There has been quite a bit of discussion about peer review and its disappointments in the past few years, some of it good, some of it bad. (For a recent example of a good discussion, see Adam Mastroianni, The rise and fall of peer review.) However, there is an error that commonly arises in many of these discussions, whether good or bad, and it is the view that peer review was ever supposed to indicate a high quality of research or argument, or that it was supposed to 'catch bad research', or anything like it. Even a little common sense would show the absurdity of this -- how could it possibly do any such thing, given that it is not even structured in a way that could give reasonable guarantees of such a result? If you want a filter to indicate very good research, or even to eliminate bad research, you would very obviously have to design it to work in a very different way from the way peer review has ever worked.
When you publish formally in a peer-reviewed journal, the point is not that you have reached the top tier of research quality -- very few formally published works are that -- nor is that you have even reached some kind of satisficing threshold. Publication is itself never supposed to be the end of the process, but a particular kind of beginning to a public process of discussion and further examination. The point of pre-publication peer review was always to make sure that published papers had done certain things (exactly what might vary according to the field) that would facilitate further discussion and examination of the research or argument presented in the paper. To the extent that it served as a filter at all, it was because journals used it to narrow down the number of papers they received; but even so, the whole point was to narrow it down to papers that had done what was needed and appropriate to make further discussion, rebuttal, refutation, etc., easier.

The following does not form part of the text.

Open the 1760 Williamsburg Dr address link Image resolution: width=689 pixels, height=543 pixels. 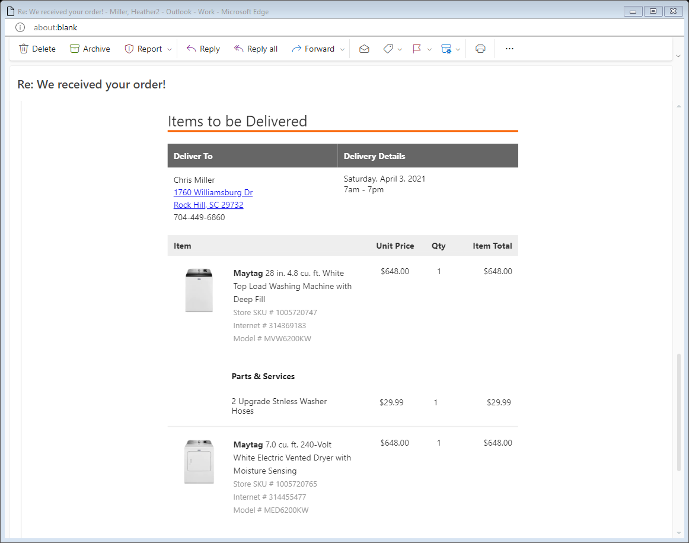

I find it odd that so many academics don't seem to have ever learned this. But I'm often surprised in this way; I think there was a period of time during which early Boomer-era academics simply assumed that new graduate students would pick up all the details by osmosis, so nobody actually learned the reasons for why things are done the way they are done. (Certainly, looking back on my own graduate experience, I think it was indeed common for faculty to just assume that graduate students would pick up most things by proximity.) The result is that we get a lot of cargo-cultism about academic matters that is, frankly, more dangerous than any problem with peer review as such.
It is not at all surprising that peer review fails to guarantee quality of research; if that were the standard, it was always going to fail to do that. Nonetheless, I do think that the argument that pre-publication peer review (which is not very old) has largely failed to do what it actually is supposed to do -- facilitate discussion and response -- is a very good one. Perhaps some of the problem is the cargo-cultism -- it's certainly the case that it's a rare pre-publication reviewer whose assessment is a judgment of whether the paper has done what would be useful for public discussion -- but I think it's also the case that having had the system in place for a while, we've discovered a lot of non-obvious ways in which it tends to be self-defeating. It is slow, for one thing. It clogs up communications very badly; in many fields (like philosophy) it regularly leads journals having only out-of-date papers because the actual discussion, through other channels, has already gone well beyond the paper by the time the paper is even OK'd for publication. It is also tedious, requiring academics to do a large amount of mostly uncredited professional service for it even to work as it currently does. It is very inconsistent, and it often leads to authors having to modify papers in ways that are arbitrary or pointless. There's no real way for peer reviewers themselves to be held accountable to standards that are in any way consistent across the entire field. Just considering the idea of pre-publication peer review, none of these were obvious, but they recur again and again, no matter what anyone tries to do to reform the process. There is indeed a very good argument that pre-publication peer review is a failed idea, starting from peer review's actual purpose.
We also don't live in the twentieth century any more, a fact that some academics seem to have difficulty with. There is no longer any need to keep paper costs down for journals -- even if you have a paper journal, you can have a web-only set of papers -- and journals themselves are no longer the easiest way to keep up with research in many fields. After a review to make sure it fits the house format and perhaps a few other very basic standards (e.g., providing the raw data for scientific research papers), pretty much everything can be published, and a system of post-publication peer review can do far better than any system of pre-publication peer review at facilitating discussion and examination.